Whether total cenvat credit on own input used in the manufacturing of goods is allowable to the job worker?

Prepared By:
CA. Rajani Thanvi & 
Kavita Thanvi

 


Case: SUDHIR FORGING v/sCOMMISSIONER OF CENTRAL EXCISE, LUDHIANA

Citation: 2010 (251) E.L.T. 478 (Tri. - Del.)

 

Issue:- Whether total cenvat credit on own input used in the manufacturing of goods is allowable to the job worker?

 

Brief Facts:- The appellant was a manufacturer as well as a principal manufacturer on job work basis.He received the inputs (alloy steel rounds) from the principal manufacturer, but in manufacturing they used their own furnace oil, RFO and LDO. And for which they took Cenvat credit. They manufacture rough steel on job work and cleared to the principle manufacturer without payment of duty under Notification No. 214/86-C.E. and the principal manufacturer thereafter cleared the finished goods on payment of duty. The assistant Commissioner confirm the demand with interest and penalty. Against which the appellant is in appeal before the tribunal.  

 

Appellant’s Contentions:- The appellant contended that the same issue has been decided by the Larger Bench of the Tribunal in the case of Sterlite Industries (I) Ltd. v. CCE, Pune reported in 2005 (183) E.L.T. 353 (Tri.-LB) wherein it was held that job worker, who received goods from the manufacturer under Rule 57E of Central Excise Rules, 1944, is entitled to take credit of duty in respect of other inputs received directly and used by him in the manufacture of said goods on job work basis.

 

Respondent’s contentions: The respondent argued thatin this case where the appellant cannot be said to be a job worker as they also manufactured goods of, their own, while a job worker is that person who manufactures purely on job work basis. Hence in such situation, the provisions of Rule 6(2), become applicable and in respect of rough steel forgings cleared at nil rate of duty, the appellant should have reversed the proportionate and that all the judgments cited by the appellant are for the period prior to issue of Notification No. 27/05-C.E. dated 6-5-05 by which the exclusion of fuel inputs from the operation of Rule 6(2) had been removed and that if cenvated fuel inputs are used for dutiable as well as exempted goods, either separate accounts are required to be maintained, and if such separate accounts are not maintained, proportionate credit in respect of exempted goods is to be reversed. He also pleaded that the fact that out of total disputed amount of Rs. 2,47,508/-, the appellant have paid an amount of Rs. 54,568/- which shows that the appellant themselves have accepted that they are not eligible for this credit. He also pleaded that since the appellant have taken wrongly Cenvat credit and have not reversed, penalty should be imposed.

 

Reasoning of Judgment:-The Tribunal relied on the Larger Bench judgment of the Tribunal in the case of Sterlite Industries (I) Ltd. v.
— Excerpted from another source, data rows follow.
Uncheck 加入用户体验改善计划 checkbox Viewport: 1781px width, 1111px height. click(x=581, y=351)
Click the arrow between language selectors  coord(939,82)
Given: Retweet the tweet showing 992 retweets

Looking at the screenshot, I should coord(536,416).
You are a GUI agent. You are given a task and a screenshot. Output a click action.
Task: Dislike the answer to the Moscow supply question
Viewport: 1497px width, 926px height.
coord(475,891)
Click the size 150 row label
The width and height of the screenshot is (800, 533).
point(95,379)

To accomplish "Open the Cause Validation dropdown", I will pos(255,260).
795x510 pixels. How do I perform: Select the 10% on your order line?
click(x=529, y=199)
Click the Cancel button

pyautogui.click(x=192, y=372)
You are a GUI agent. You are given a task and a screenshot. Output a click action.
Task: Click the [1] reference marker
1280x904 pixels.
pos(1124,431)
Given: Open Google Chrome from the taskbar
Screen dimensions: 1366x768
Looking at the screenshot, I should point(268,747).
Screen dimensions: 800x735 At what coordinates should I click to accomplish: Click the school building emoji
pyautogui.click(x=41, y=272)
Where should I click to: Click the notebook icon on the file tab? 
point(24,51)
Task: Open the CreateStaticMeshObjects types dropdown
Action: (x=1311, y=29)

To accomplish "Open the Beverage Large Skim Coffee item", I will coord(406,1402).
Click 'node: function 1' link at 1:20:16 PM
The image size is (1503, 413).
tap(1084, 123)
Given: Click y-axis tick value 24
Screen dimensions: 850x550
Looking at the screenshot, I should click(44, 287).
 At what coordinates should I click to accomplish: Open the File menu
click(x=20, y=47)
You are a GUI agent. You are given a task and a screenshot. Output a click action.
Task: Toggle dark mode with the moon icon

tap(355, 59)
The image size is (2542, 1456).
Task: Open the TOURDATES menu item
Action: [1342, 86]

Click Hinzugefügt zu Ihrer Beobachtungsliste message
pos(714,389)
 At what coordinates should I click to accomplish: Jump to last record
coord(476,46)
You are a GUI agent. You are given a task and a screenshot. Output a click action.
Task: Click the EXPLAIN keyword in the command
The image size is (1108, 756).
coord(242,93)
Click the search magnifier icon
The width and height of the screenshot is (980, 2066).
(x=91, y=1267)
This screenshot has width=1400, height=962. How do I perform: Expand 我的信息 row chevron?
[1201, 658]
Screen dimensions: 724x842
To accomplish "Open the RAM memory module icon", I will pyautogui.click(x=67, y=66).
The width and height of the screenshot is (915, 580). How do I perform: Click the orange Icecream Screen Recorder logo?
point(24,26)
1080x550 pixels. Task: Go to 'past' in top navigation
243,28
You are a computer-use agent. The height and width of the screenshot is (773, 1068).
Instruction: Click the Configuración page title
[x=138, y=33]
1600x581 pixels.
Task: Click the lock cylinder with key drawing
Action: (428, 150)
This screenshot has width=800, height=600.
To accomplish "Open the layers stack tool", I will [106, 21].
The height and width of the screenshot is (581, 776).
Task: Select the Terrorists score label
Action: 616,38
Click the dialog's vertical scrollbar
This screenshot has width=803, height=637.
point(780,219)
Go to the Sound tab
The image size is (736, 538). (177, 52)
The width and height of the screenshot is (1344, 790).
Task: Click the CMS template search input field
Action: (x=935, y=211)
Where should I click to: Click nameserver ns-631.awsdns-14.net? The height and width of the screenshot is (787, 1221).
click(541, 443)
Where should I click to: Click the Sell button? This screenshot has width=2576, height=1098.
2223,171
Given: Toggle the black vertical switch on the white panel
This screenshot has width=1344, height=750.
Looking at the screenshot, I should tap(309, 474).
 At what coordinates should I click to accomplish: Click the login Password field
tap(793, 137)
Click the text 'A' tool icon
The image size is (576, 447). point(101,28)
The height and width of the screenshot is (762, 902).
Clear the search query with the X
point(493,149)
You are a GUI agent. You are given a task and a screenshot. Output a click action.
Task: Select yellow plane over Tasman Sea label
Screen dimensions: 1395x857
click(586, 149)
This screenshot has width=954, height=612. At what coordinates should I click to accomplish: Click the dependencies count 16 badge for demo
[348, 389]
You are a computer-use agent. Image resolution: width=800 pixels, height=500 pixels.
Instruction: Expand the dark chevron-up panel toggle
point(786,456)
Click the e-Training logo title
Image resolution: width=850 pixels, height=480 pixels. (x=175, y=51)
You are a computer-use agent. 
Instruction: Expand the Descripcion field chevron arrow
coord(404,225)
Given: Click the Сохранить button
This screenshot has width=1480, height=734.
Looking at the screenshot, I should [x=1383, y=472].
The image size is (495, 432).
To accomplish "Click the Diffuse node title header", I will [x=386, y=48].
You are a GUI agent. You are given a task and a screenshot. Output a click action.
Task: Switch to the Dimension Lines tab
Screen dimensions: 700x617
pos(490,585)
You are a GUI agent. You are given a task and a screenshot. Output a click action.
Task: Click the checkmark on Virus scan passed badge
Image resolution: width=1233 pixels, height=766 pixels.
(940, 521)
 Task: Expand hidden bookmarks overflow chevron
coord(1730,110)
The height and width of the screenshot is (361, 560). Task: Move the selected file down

CCE, Pune (supra). They found the correctness of the Larger Bench’s judgment in the case of Sterlite Inds. (I) Ltd. has been confirmed by the Hon’ble Mumbai High Court in respect of Appeal No. 76/08 [2009 (244) E.L.T. A89 (Bom.)] filed by the Revenue. Just because the appellant in addition to manufacture of rough forgings on job work basis, also manufactured the rough forging for themselves, they do not cease to the job worker and therefore, the case of Sterlite Inds.(I) Ltd. (supra) was squarely applicable to this case.

Decision: - The appeal was allowed.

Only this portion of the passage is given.